You asked "How long have they been divorced? 3 years, however she came back for awhile and the last time she left was about 1 and a half ago. Has he had any counseling to help get over the divorce? I'm not sure, I would assume from the journal he kept, yes. Did he date anyone else seriously between his divorce and dating you? No"
I truly do know that he loves me. I just have never had to deal with the presence of an ex before unless it was a friend, and then their relationship was right there for me to see, so it makes me uneasy but I need to give a little when it comes to that. It is going to take sometime for me to get use to. Also, I don't mind that she wants to talk to him about their daughters alone without me around, what bothers me is that she will not even walk over and say "Hey, I need to talk to you." If I am anywhere around. However, neither of us can change her.

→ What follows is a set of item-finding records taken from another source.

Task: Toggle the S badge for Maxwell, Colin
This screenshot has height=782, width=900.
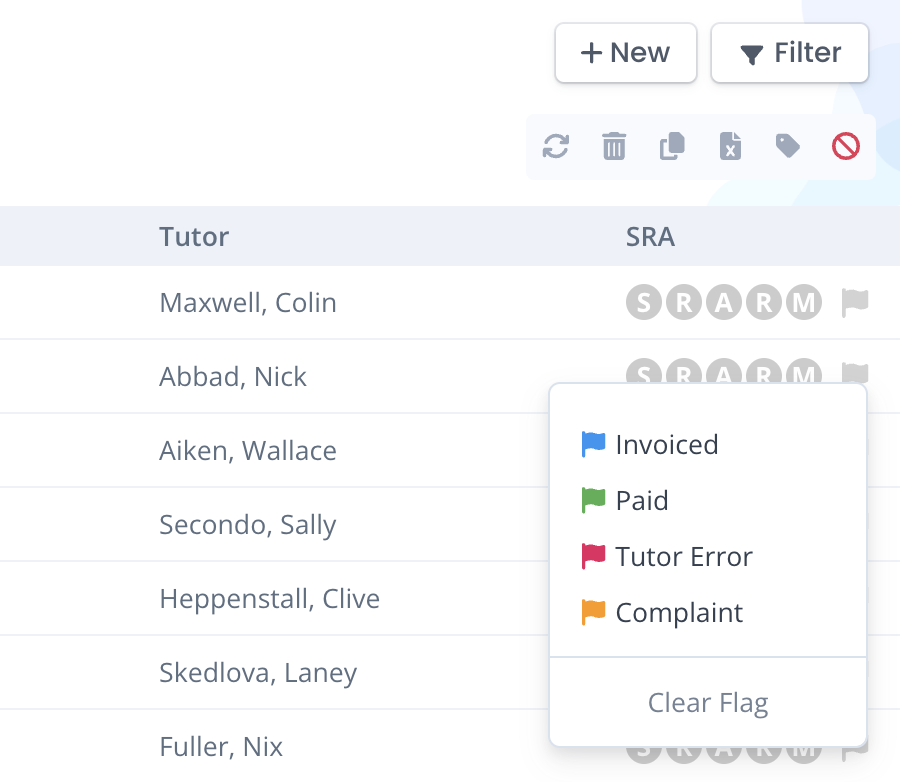Action: point(643,303)
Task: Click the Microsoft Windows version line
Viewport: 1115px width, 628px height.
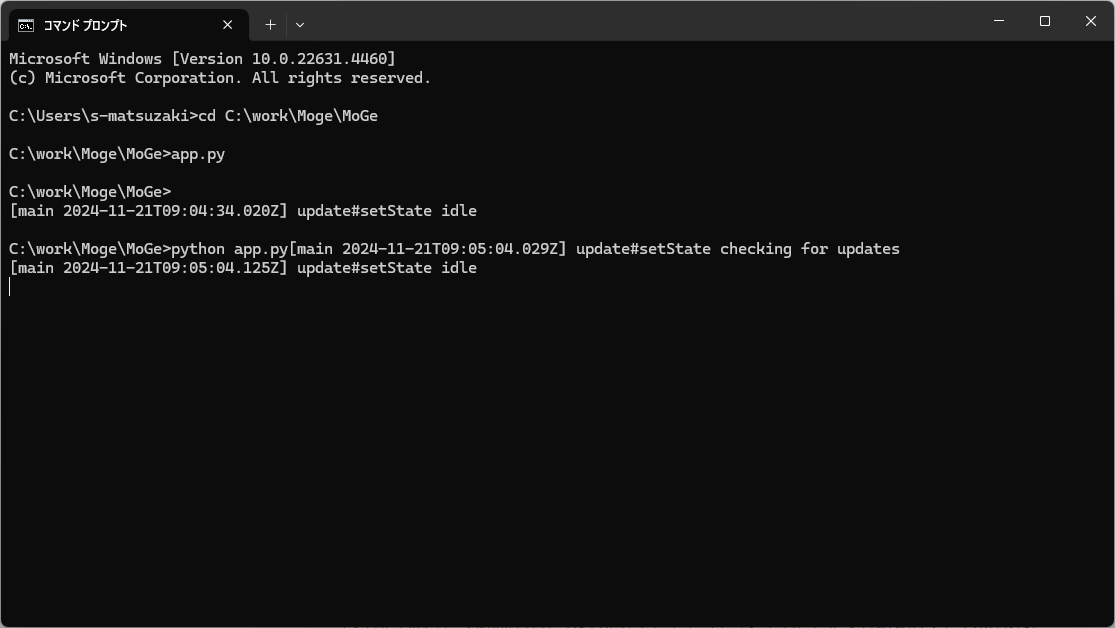Action: pyautogui.click(x=202, y=59)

You said I need to not demand that he changes, I agree, but like you said I do need to give him the information to help improve the relationship. I have a big problem opening up, I know I do, it is my issue, not his. If he doesn't know it is bothering me he can't fix it though.
You ask why he has custody, she is not a wonderful person. I don't want to say I know these things to be true, but just with the things I have seen I would imagine most of them are. She is self absorbed. He asked for custody, she told him "If you catch me up on my bills and pay my car off you can have them." She will have new cloths on all the time yet can't buy medication or even food for the girls. When they are up there, we send food with them. I don't at all have a problem with him providing for the girls even when they are at their moms. My issue with the beds, was she was suppose to come and get them with her bf or we were going to drop them off the day we picked them because we were 2 minutes from her house. She decided she would come get them so we stored them for 2 weeks longer then agreed and then ended up taking them to her.